- Directions for this task:
Copy every line from the data below in which the string "computer" can be found.
○ ○ ○ ○ ○
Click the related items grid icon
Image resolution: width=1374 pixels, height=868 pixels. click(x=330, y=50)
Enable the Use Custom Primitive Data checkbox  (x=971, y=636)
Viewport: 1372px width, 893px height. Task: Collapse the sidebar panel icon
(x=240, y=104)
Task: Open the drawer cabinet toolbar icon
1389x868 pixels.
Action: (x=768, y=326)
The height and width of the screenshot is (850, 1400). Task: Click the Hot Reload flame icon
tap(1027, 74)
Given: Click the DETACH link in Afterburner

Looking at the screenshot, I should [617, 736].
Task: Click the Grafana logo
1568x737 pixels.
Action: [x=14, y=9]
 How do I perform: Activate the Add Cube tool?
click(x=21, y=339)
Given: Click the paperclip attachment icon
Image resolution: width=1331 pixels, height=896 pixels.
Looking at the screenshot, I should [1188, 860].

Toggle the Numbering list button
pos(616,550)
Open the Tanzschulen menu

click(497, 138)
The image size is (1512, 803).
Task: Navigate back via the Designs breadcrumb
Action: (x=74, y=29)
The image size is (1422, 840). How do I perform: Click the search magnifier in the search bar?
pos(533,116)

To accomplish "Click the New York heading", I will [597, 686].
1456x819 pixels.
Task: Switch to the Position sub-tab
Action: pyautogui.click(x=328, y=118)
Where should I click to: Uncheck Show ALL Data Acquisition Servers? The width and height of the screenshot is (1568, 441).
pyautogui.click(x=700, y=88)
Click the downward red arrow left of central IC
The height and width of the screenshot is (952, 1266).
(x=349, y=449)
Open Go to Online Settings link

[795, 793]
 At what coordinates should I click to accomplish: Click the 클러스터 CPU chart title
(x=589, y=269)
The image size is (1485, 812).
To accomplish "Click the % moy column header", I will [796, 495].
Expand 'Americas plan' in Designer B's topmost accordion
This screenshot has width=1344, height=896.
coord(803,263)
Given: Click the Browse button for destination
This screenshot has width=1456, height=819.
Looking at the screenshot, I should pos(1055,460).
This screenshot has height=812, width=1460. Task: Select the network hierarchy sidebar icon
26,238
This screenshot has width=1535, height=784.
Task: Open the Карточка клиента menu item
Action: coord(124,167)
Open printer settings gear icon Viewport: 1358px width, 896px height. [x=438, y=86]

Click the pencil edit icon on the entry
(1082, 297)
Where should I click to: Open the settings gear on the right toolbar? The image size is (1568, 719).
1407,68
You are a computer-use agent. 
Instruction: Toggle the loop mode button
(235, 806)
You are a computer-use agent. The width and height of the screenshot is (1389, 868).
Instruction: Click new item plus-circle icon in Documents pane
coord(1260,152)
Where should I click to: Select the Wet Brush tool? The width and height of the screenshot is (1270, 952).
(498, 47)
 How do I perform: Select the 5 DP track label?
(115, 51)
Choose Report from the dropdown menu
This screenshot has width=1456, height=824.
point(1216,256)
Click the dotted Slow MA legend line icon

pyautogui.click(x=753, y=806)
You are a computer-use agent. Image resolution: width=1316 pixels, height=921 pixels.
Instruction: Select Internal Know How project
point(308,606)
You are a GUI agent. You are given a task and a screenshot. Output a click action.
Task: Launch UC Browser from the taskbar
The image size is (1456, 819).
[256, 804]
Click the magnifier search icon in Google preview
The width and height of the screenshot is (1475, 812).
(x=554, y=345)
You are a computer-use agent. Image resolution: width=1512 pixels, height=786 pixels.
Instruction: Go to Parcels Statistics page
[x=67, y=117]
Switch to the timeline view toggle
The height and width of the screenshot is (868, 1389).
○ ○ ○ ○ ○
- Answer to this task:
You are a computer-use agent. 
You are a computer-use agent. The width and height of the screenshot is (1389, 868).
You are a computer-use agent. Image resolution: width=1316 pixels, height=921 pixels.
You are a computer-use agent. Image resolution: width=1512 pixels, height=786 pixels.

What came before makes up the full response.